Architecture components
To successfully understand how MirrorMaker 2 works, one needs to keep in mind that MirrorMaker 2 is built on top of Kafka Connect. Kafka Connect is a framework within Apache Kafka that eases the integration of Kafka with other systems. Indeed, it allows developers to stream data to Kafka from various external sources and vice versa (i.e., from Kafka to external systems). Kafka Connect operates in a scalable and fault-tolerant manner using connector plugins. MirrorMaker 2 relies on three key Kafka Connectors to perform data and offset replications.
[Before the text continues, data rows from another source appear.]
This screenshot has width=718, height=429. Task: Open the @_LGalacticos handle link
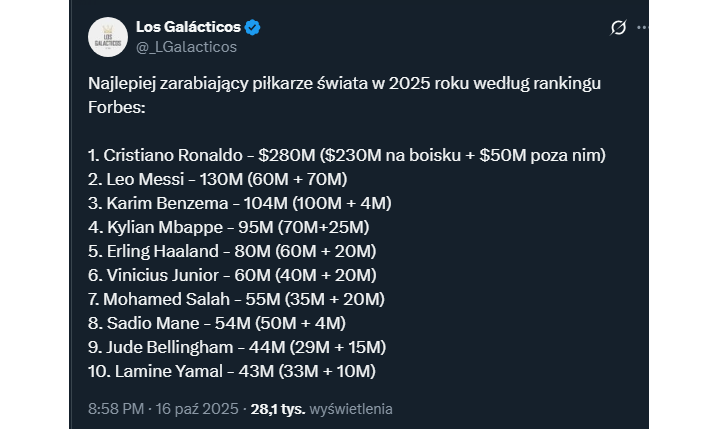click(x=185, y=46)
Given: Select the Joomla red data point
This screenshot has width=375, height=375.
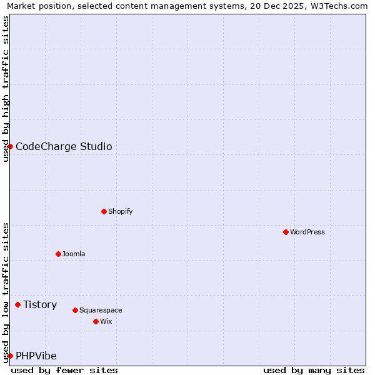Looking at the screenshot, I should [x=58, y=254].
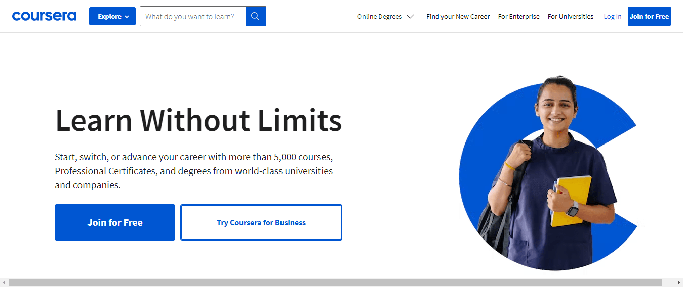Open the For Universities link
The width and height of the screenshot is (683, 287).
[571, 17]
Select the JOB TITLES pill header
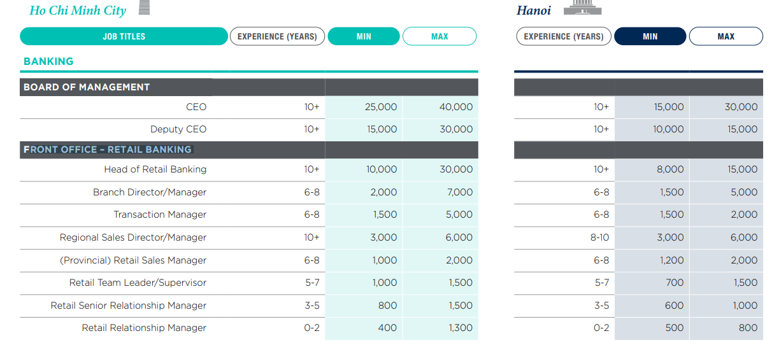Image resolution: width=772 pixels, height=345 pixels. click(x=124, y=36)
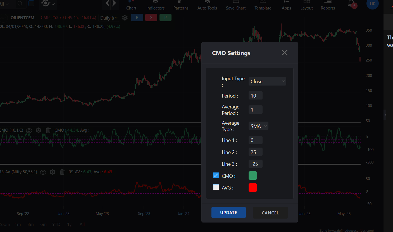Enable the AVG checkbox
Viewport: 393px width, 232px height.
[x=216, y=187]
These special connectors are as follows:
- Source Connector is responsible for replicating the data between Kafka clusters.
- Checkpoint Connector is responsible for consumer groups offsets translation.
- Heartbeat Connector enables the monitoring of the health of a MirrorMaker 2 instance.
Demystifying Kafka MirrorMaker 2: Use cases and architecture | Red Hat Developer
Highlights of the Mirror Maker 2.0
- Leverages the Kafka Connect framework and ecosystem.
- Includes both source and sink connectors.
- Includes a high-level driver that manages connectors in a dedicated cluster.
- Detects new topics, partitions.
- Automatically syncs topic configuration between clusters.
- Manages downstream topic ACL.
- Supports "active/active" cluster pairs, as well as any number of active clusters.
- Supports cross-datacenter replication, aggregation, and other complex topologies.
- Provides metrics including end-to-end replication latency across multiple data centers/clusters
- Emits offsets required to migrate consumers between clusters.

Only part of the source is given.